====== PROVIDED RECORDS ======

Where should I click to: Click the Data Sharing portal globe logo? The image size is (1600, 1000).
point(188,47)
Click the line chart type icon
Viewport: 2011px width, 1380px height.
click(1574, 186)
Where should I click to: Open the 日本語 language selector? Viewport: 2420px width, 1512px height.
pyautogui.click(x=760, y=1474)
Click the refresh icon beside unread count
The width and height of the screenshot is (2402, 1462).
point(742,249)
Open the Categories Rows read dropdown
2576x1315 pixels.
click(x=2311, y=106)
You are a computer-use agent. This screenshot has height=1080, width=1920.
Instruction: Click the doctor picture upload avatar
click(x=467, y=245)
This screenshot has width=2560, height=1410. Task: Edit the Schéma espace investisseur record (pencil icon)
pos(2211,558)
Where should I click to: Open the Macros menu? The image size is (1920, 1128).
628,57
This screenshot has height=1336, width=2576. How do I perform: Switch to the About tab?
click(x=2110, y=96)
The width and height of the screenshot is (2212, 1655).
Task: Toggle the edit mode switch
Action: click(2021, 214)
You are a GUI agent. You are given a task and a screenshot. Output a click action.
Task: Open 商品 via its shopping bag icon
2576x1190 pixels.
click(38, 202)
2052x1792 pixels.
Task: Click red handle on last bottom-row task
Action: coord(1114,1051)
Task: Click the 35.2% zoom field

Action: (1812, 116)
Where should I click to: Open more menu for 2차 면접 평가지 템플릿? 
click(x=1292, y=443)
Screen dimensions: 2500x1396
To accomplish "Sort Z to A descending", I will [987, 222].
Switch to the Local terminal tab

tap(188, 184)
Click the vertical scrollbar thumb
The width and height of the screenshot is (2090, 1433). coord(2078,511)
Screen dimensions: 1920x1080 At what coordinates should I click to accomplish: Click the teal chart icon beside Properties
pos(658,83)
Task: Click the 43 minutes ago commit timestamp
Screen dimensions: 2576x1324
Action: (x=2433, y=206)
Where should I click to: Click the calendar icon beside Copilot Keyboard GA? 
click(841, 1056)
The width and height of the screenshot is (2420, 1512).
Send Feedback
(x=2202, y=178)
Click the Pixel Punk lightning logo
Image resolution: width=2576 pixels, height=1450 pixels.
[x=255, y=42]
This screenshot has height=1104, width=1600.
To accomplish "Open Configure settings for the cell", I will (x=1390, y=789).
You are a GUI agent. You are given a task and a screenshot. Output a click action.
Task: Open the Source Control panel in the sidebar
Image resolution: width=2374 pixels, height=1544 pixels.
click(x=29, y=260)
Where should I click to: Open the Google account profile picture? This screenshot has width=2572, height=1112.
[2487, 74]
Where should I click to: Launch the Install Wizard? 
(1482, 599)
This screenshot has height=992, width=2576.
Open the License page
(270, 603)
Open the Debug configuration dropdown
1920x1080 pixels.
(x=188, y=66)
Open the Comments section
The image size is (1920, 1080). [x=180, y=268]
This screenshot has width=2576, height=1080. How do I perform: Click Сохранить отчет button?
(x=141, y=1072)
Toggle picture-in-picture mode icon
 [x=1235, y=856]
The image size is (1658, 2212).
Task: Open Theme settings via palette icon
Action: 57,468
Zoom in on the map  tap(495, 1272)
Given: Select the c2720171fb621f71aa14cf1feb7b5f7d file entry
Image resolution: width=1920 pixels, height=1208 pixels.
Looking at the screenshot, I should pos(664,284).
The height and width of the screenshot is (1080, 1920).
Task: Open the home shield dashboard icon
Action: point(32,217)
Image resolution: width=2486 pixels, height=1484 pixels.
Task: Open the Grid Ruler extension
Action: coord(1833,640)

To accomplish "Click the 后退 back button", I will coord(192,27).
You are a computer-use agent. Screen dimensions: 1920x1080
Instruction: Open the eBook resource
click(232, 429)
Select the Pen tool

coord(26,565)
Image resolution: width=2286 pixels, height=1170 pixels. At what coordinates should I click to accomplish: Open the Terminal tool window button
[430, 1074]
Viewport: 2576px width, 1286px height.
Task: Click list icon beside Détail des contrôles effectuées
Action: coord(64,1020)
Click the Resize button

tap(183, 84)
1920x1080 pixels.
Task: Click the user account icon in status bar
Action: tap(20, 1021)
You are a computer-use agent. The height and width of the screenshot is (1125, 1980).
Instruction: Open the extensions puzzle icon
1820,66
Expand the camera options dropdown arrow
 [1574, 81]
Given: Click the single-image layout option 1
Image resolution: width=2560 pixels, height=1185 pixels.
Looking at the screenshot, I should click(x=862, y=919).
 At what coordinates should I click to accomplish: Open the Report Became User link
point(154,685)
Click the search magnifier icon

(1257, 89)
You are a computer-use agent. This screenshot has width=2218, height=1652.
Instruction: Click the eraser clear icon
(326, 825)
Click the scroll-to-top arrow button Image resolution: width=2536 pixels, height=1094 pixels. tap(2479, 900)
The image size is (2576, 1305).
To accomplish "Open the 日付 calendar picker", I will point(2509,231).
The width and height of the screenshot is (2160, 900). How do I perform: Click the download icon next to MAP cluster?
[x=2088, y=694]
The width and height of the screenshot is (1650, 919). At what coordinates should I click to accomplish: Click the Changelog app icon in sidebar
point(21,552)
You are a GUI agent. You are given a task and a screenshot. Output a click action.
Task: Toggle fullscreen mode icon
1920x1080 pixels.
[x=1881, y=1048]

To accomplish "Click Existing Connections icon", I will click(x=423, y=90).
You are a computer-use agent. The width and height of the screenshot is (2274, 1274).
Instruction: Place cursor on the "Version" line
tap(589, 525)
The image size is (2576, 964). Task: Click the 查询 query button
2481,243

======

WHAT TO PRODUCE
Output every record without changing any wording.

ANSWER TO THE EXERCISE
Where should I click to: Click the Data Sharing portal globe logo? The image size is (1600, 1000).
point(188,47)
Click the line chart type icon
Viewport: 2011px width, 1380px height.
click(1574, 186)
Where should I click to: Open the 日本語 language selector? Viewport: 2420px width, 1512px height.
pyautogui.click(x=760, y=1474)
Click the refresh icon beside unread count
The width and height of the screenshot is (2402, 1462).
point(742,249)
Open the Categories Rows read dropdown
2576x1315 pixels.
click(x=2311, y=106)
You are a computer-use agent. This screenshot has height=1080, width=1920.
Instruction: Click the doctor picture upload avatar
click(x=467, y=245)
This screenshot has width=2560, height=1410. Task: Edit the Schéma espace investisseur record (pencil icon)
pos(2211,558)
Where should I click to: Open the Macros menu? The image size is (1920, 1128).
628,57
This screenshot has height=1336, width=2576. How do I perform: Switch to the About tab?
click(x=2110, y=96)
The width and height of the screenshot is (2212, 1655).
Task: Toggle the edit mode switch
Action: click(2021, 214)
You are a GUI agent. You are given a task and a screenshot. Output a click action.
Task: Open 商品 via its shopping bag icon
2576x1190 pixels.
click(38, 202)
2052x1792 pixels.
Task: Click red handle on last bottom-row task
Action: coord(1114,1051)
Task: Click the 35.2% zoom field

Action: (1812, 116)
Where should I click to: Open more menu for 2차 면접 평가지 템플릿? 
click(x=1292, y=443)
Screen dimensions: 2500x1396
To accomplish "Sort Z to A descending", I will [987, 222].
Switch to the Local terminal tab

tap(188, 184)
Click the vertical scrollbar thumb
The width and height of the screenshot is (2090, 1433). coord(2078,511)
Screen dimensions: 1920x1080 At what coordinates should I click to accomplish: Click the teal chart icon beside Properties
pos(658,83)
Task: Click the 43 minutes ago commit timestamp
Screen dimensions: 2576x1324
Action: (x=2433, y=206)
Where should I click to: Click the calendar icon beside Copilot Keyboard GA? 
click(841, 1056)
The width and height of the screenshot is (2420, 1512).
Send Feedback
(x=2202, y=178)
Click the Pixel Punk lightning logo
Image resolution: width=2576 pixels, height=1450 pixels.
[x=255, y=42]
This screenshot has height=1104, width=1600.
To accomplish "Open Configure settings for the cell", I will (x=1390, y=789).
You are a GUI agent. You are given a task and a screenshot. Output a click action.
Task: Open the Source Control panel in the sidebar
Image resolution: width=2374 pixels, height=1544 pixels.
click(x=29, y=260)
Where should I click to: Open the Google account profile picture? This screenshot has width=2572, height=1112.
[2487, 74]
Where should I click to: Launch the Install Wizard? 
(1482, 599)
This screenshot has height=992, width=2576.
Open the License page
(270, 603)
Open the Debug configuration dropdown
1920x1080 pixels.
(x=188, y=66)
Open the Comments section
The image size is (1920, 1080). [x=180, y=268]
This screenshot has width=2576, height=1080. How do I perform: Click Сохранить отчет button?
(x=141, y=1072)
Toggle picture-in-picture mode icon
 [x=1235, y=856]
The image size is (1658, 2212).
Task: Open Theme settings via palette icon
Action: 57,468
Zoom in on the map  tap(495, 1272)
Given: Select the c2720171fb621f71aa14cf1feb7b5f7d file entry
Image resolution: width=1920 pixels, height=1208 pixels.
Looking at the screenshot, I should pos(664,284).
The height and width of the screenshot is (1080, 1920).
Task: Open the home shield dashboard icon
Action: point(32,217)
Image resolution: width=2486 pixels, height=1484 pixels.
Task: Open the Grid Ruler extension
Action: coord(1833,640)

To accomplish "Click the 后退 back button", I will coord(192,27).
You are a computer-use agent. Screen dimensions: 1920x1080
Instruction: Open the eBook resource
click(232, 429)
Select the Pen tool

coord(26,565)
Image resolution: width=2286 pixels, height=1170 pixels. At what coordinates should I click to accomplish: Open the Terminal tool window button
[430, 1074]
Viewport: 2576px width, 1286px height.
Task: Click list icon beside Détail des contrôles effectuées
Action: coord(64,1020)
Click the Resize button

tap(183, 84)
1920x1080 pixels.
Task: Click the user account icon in status bar
Action: tap(20, 1021)
You are a computer-use agent. The height and width of the screenshot is (1125, 1980).
Instruction: Open the extensions puzzle icon
1820,66
Expand the camera options dropdown arrow
 [1574, 81]
Given: Click the single-image layout option 1
Image resolution: width=2560 pixels, height=1185 pixels.
Looking at the screenshot, I should click(x=862, y=919).
 At what coordinates should I click to accomplish: Open the Report Became User link
point(154,685)
Click the search magnifier icon

(1257, 89)
You are a computer-use agent. This screenshot has width=2218, height=1652.
Instruction: Click the eraser clear icon
(326, 825)
Click the scroll-to-top arrow button Image resolution: width=2536 pixels, height=1094 pixels. tap(2479, 900)
The image size is (2576, 1305).
To accomplish "Open the 日付 calendar picker", I will point(2509,231).
The width and height of the screenshot is (2160, 900). How do I perform: Click the download icon next to MAP cluster?
[x=2088, y=694]
The width and height of the screenshot is (1650, 919). At what coordinates should I click to accomplish: Click the Changelog app icon in sidebar
point(21,552)
You are a GUI agent. You are given a task and a screenshot. Output a click action.
Task: Toggle fullscreen mode icon
1920x1080 pixels.
[x=1881, y=1048]

To accomplish "Click Existing Connections icon", I will click(x=423, y=90).
You are a computer-use agent. The width and height of the screenshot is (2274, 1274).
Instruction: Place cursor on the "Version" line
tap(589, 525)
The image size is (2576, 964). Task: Click the 查询 query button
2481,243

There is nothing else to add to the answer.